When a wifi connection works, it is effortless, but when it doesn’t, or you need something more than just a standard connection, here are a few tools I use all the time that allow for effortless connections.
Wi-Fi Analytics is a free analysis tool to identify all available wifi connections and their signal strengths.
While you can just hover your mouse over the bar graph in the toolbar and see the networks, I like numbers. This tool gives a great display of the signal strength, in dBm, of all visible networks and graphs it over time.
Here is the example of the signal strength in the hotel I happen to be in. The top plot is the strongest signal, at about –20 dBm, while the bottom plots are in the –90 dBm level, really faint.

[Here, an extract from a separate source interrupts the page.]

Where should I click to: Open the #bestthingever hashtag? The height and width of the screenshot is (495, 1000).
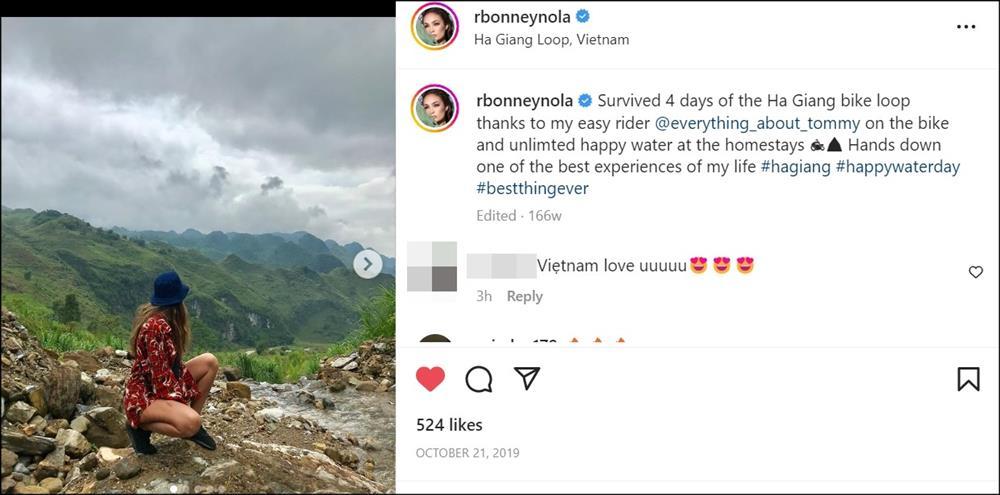pyautogui.click(x=532, y=188)
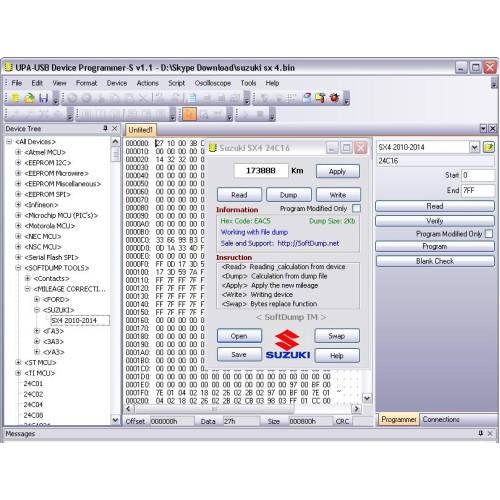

If the signal strength of the network you want is too faint, there is an external USB wifi adaptor which has very high sensitivity. The Rosewill adaptor is a,b,g and n compatible and available on Amazon for $13.
I can get more than a 10 dB gain with this adaptor compared with the internal wifi antenna in the computer. This means in a rich environment, I can pick up 20 to 30 different networks.

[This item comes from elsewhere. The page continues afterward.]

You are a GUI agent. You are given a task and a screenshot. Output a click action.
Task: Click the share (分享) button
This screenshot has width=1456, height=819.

When you are connected to a wifi network, it is sometimes of value to verify the interconnect speed. It’s not always about the signal strength. Sometimes it’s about the router that you connect to. SpeedTest.net is a great web site which tests your connection.
Finally, sometimes you don’t need an internet connection, but you want to connect to other wifi devices. For example, when I interface my PC to my iPad, I like to share screens and even remotely control my PC from my iPad. When I am not connected to the internet, I can still connect to wifi devices.
I can make my PC look like a router with a free software tool. While there are many free tools that turn your PC’s wifi port into a router, the one I like is mHotSpot. This is free and works effortlessly.
These are handy tools to have around when you want to debug a wifi problem, or go beyond the common applications.